Власенко откинулся на спинку кресла, высоко запрокинув голову, так, что выдался вперед острый кадык. Почему-то вспомнился Остап Бендер и Киса Воробьянинов, крадущийся с бритвой в руке. Я почти физически ощутимо почувствовал мгновенную, как удар молнии, острую боль, тут же исчезнувшую и лишь оставившую воспоминание во вдруг заколотившемся сердце. В голове же засела мысль, и чем дальше, тем сильнее захватывала она меня, я готов был тут же вскочить и нестись в "Меридиен", чтобы без раскачки задать этот проклятущий вопрос Виктору Добротвору: "Зачем?" Я понял, что не засну ни сегодня ни завтра, и не будет мне покоя, пока не услышу ответ, ибо Добротвор что-то нарушил в моей душе, сдвинул с места, и мое представление о нем - да разве только в нем самом дело?! - о человеческой порядочности и честности оказалось поколебленным. Нет, я не перестал верить в честность и порядочность, и сто таких, как Виктор Добротвор, не разрушат мою убежденность в их незыблемой необходимости на этой бренной земле. Но я страстно хотел увидеть, узнать, что же есть закономерность, определяющая сущность человека, что служит гарантом непоколебимости этих никогда не стареющих, определяющих нашу жизнь понятий.
Виктор Добротвор своим поступком нанес мне удар в самое солнечное сплетение!

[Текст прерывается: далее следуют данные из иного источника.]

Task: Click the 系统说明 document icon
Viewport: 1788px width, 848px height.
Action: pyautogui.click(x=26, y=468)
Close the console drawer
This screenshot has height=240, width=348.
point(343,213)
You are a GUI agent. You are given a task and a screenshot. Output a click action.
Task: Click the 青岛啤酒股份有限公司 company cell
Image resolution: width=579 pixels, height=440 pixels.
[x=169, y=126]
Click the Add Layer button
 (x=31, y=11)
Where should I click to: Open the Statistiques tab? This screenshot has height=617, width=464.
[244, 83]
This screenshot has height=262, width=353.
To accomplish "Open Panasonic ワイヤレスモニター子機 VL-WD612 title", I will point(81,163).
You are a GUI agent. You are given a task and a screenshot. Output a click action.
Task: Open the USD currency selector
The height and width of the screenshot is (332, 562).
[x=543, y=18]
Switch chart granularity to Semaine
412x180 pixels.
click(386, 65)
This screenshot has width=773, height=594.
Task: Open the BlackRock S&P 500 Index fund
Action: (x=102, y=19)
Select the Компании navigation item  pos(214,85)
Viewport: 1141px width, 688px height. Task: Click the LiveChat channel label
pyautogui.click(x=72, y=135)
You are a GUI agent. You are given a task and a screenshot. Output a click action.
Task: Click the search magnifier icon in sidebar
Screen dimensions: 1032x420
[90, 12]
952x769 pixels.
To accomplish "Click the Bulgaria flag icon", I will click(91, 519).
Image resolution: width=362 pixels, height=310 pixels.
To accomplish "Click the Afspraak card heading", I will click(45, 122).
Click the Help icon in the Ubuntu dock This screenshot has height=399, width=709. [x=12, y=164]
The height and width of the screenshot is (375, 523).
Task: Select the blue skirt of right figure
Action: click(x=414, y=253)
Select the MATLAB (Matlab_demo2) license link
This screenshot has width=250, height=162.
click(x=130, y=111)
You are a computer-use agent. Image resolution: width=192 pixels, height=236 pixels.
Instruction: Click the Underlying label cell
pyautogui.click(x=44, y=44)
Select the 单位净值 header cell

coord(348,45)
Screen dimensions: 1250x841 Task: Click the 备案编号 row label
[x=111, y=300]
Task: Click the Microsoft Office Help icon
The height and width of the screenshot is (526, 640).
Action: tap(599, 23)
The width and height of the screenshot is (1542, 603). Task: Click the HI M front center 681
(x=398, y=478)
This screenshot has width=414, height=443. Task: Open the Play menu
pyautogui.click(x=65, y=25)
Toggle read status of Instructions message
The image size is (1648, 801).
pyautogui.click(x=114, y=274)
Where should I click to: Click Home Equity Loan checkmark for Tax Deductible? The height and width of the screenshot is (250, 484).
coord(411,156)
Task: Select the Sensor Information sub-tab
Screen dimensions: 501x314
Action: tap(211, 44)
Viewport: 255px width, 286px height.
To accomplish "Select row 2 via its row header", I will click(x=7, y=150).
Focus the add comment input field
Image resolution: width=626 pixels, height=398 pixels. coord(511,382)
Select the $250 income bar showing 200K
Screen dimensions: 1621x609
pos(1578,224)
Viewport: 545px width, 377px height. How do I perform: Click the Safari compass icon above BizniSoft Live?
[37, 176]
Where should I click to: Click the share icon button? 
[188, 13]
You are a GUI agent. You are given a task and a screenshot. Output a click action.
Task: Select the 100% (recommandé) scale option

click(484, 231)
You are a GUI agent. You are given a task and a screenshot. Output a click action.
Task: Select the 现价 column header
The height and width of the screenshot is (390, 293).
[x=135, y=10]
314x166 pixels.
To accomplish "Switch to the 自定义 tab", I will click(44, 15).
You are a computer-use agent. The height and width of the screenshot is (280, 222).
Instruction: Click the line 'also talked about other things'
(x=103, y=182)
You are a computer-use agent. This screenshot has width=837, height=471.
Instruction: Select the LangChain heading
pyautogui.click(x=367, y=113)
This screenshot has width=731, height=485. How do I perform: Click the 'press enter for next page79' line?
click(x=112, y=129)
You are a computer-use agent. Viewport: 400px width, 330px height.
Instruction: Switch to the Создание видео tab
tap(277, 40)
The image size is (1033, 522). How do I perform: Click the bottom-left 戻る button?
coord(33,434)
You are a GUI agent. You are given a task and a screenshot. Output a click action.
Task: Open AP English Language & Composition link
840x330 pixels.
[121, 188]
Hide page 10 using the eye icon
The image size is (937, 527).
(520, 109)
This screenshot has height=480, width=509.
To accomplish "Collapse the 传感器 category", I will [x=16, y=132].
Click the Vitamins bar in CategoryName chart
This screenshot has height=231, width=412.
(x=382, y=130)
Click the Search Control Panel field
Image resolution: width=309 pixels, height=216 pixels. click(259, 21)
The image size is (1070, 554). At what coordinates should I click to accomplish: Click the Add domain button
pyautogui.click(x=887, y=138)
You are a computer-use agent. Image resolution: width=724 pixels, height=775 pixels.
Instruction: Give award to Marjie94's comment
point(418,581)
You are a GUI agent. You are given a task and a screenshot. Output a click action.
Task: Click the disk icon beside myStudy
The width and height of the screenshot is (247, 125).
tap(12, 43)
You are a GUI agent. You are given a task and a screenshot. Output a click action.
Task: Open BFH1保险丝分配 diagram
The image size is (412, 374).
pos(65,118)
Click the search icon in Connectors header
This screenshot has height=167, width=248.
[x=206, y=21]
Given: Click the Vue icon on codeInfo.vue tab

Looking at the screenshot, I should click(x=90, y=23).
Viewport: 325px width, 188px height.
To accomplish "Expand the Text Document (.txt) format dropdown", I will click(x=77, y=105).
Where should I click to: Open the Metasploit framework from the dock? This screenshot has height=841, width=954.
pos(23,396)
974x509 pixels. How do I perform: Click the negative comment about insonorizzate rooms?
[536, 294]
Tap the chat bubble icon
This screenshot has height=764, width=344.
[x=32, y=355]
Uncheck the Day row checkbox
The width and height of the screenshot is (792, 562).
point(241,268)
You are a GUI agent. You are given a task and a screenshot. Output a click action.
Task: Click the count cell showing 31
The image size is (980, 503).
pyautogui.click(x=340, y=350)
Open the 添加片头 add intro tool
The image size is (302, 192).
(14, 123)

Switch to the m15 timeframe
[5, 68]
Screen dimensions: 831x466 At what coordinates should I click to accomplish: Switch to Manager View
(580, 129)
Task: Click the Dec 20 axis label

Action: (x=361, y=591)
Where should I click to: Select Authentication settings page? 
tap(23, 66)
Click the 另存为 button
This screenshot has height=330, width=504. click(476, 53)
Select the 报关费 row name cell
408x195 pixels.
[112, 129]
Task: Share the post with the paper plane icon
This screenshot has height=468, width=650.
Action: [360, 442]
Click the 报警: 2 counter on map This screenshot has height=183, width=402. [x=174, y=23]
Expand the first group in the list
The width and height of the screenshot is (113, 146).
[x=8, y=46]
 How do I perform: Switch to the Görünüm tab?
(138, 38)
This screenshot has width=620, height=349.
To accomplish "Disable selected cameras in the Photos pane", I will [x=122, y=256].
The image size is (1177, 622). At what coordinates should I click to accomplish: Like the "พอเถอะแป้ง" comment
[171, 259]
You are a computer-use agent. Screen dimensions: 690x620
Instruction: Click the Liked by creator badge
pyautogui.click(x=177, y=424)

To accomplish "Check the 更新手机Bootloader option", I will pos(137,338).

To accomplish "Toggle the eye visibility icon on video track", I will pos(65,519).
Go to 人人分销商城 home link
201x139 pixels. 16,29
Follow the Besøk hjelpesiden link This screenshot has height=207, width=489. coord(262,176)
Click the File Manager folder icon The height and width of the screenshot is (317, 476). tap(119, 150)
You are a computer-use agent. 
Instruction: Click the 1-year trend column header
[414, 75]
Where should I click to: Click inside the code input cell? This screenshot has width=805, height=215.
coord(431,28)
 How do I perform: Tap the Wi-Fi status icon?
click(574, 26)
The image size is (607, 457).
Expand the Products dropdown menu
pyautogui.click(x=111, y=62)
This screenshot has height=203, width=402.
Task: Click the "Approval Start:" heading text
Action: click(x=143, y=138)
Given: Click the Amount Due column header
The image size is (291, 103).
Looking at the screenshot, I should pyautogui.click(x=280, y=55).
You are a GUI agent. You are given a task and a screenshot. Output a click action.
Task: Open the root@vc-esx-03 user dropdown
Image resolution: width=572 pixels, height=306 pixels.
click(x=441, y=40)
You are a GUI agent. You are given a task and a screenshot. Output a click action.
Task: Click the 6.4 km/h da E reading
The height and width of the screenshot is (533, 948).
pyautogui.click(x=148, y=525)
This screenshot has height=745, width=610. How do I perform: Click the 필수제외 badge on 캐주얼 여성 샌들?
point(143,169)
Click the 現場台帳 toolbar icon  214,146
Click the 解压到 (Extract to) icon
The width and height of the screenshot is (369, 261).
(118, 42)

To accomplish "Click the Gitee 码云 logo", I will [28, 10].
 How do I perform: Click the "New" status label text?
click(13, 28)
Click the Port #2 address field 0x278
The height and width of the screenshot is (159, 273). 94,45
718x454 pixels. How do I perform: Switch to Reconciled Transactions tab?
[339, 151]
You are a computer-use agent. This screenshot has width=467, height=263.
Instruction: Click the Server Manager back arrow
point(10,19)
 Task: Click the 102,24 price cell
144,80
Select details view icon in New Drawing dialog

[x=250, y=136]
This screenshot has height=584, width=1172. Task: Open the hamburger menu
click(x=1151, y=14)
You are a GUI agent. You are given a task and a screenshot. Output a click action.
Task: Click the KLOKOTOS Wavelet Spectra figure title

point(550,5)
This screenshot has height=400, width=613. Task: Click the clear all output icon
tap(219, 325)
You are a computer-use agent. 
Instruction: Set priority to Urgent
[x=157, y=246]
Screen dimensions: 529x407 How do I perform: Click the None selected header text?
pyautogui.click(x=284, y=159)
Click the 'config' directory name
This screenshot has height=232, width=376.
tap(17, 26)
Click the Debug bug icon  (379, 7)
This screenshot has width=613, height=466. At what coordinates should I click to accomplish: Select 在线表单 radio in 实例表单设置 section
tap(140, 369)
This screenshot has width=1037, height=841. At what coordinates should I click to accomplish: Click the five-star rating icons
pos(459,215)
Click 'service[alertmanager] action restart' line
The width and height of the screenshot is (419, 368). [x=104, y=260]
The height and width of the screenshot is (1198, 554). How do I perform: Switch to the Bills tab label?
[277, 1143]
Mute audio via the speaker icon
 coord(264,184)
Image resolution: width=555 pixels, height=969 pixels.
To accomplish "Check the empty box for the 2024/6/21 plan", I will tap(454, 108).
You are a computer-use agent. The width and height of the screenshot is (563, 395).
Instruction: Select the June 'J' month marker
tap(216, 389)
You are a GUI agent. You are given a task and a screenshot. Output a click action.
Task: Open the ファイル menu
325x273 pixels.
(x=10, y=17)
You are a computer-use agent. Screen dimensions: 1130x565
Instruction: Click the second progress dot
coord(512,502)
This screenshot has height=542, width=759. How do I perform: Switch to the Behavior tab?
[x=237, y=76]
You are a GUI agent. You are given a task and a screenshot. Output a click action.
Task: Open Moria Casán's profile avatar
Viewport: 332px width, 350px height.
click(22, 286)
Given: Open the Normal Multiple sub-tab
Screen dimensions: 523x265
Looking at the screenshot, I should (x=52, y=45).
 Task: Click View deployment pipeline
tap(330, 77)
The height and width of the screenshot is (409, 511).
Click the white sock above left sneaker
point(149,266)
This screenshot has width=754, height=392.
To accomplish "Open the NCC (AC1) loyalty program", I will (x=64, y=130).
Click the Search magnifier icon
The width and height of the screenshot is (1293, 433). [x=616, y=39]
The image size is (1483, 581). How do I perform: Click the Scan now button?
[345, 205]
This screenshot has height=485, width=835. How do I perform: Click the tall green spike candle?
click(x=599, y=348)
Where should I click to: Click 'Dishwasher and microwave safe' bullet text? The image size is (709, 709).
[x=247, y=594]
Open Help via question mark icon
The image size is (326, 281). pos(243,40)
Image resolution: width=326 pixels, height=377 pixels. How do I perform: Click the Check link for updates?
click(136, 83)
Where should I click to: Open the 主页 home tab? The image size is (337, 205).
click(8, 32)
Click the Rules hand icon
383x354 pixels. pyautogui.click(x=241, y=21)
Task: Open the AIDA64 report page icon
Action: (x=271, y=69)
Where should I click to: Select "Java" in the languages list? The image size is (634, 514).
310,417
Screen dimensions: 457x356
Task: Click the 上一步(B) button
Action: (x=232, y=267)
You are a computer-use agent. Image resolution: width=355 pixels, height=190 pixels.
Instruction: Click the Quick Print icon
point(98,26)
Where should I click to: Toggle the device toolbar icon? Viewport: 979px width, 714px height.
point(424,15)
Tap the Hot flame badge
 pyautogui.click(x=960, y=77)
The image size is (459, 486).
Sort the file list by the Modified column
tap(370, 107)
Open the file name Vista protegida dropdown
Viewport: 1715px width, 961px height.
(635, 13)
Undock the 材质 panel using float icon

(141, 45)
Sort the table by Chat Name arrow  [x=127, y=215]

- Возьми, - сказал Анатолий, доставая из видеомагнитофона пленку с записью репортажа. - Покрути на досуге, пораскинь мозгой. Чует мое сердце, что этим дело не закончится. Слишком просто - пятьсот долларов, и концы в воду. Дай бог, конечно, чтоб на этом оно и скисло, испустило дух... Ладно, старина, хватит, расскажи лучше, что в Киеве делается, с кем встречаешься из наших... Я ведь уже век не ступал на Крещатик... И москвичом не стал, и киевлянином называться не смею.
- Я тоже не часто вижусь с ребятами, хоть и живу почти на Крещатике, на Десятинной. В КВО век не плавал, больше в "Динамо", это под боком, - в обеденный перерыв вместе с абонементщиками из близлежащих институтов академии. Они еще, бывает, недовольство выражают, что слишком быстро плаваю, им мешаю. Ну, что тут скажешь! Не откроешь же рот да не станешь первому встречному-поперечному сообщать, что ты - призер Олимпийских игр, экс-чемпион и экс-рекордсмен... И на том спасибо, что пускают в бассейн по старой памяти - без пропусков и абонементов.
- Как Люси?
Я невольно взглянул на Толю. Нет, время не изгладило прежнее чувство: по тому, как оживился он, как собрался, словно на старт вышел, как непроизвольно сжались кулаки и загорелись глаза, я догадался - Люська в его сердце, и чем дальше, тем крепче память, дороже воспоминания.
Я живо представил, как ехали мы однажды в Москву на сбор перед чемпионатом Европы. Люси, как звал ее Власенко, была настоящая пагуба: высокая, длинноногая, какая-то утренне свежая, от ее карих озорных глаз, лукаво прищуренных, когда она играла в серьезность, в солидность (как-никак - чемпионка и рекордсменка мира, наша "золотая рыбка"), на сердце становилось беспокойно, и хотелось что-нибудь отмочить, чтоб дать выход дивной энергии, рожденной этим взглядом. Люська знала, что Влас втюрился по уши, и с женским непорочным эгоизмом не упускала случая, чтоб еще и еще напомнить ему об этом. И в счастливом ослеплении молодости не разглядела, как перегнула палку: Влас тоже был человеком-кремнем (я об этом догадался значительно позже), он не мог допустить, чтоб им пренебрегали. Люси флиртовала налево и направо (она была чертовски красива и идеально сложена) и крутила им, как ванькой-встанькой. Люська не учуяла опасности - она слишком уверовала в свое могущество, да, видимо, и не чувствовала к Толе того, что чувствовал он к ней. Они расстались, и оба так и не достигнув личного счастья. Люси, хоть и выскочила замуж, детей не завела и медленно старела, морщилась, словно усыхающий красавец гриб на солнце, как определил я ее состояние. Власенко же, как мне было известно, тоже не слишком преуспел в личной жизни: за границей он чаще перебивался один - жена предпочитала Москву.
- Люси уже кандидат наук, преподает в КИСИ, глядишь, возьмется заведовать кафедрой. Волевая женщина, - как можно индиферентнее отвечал я, не хотелось травить душу Анатолию.